- **WHAT IS BEING ASKED**:
The records below need copying. Match each line exactly.

++++ THE INPUT

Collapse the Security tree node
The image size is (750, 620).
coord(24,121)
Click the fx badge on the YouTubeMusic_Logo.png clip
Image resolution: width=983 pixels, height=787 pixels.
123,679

++++++++

- **EXERCISE ANSWER**:
Collapse the Security tree node
The image size is (750, 620).
coord(24,121)
Click the fx badge on the YouTubeMusic_Logo.png clip
Image resolution: width=983 pixels, height=787 pixels.
123,679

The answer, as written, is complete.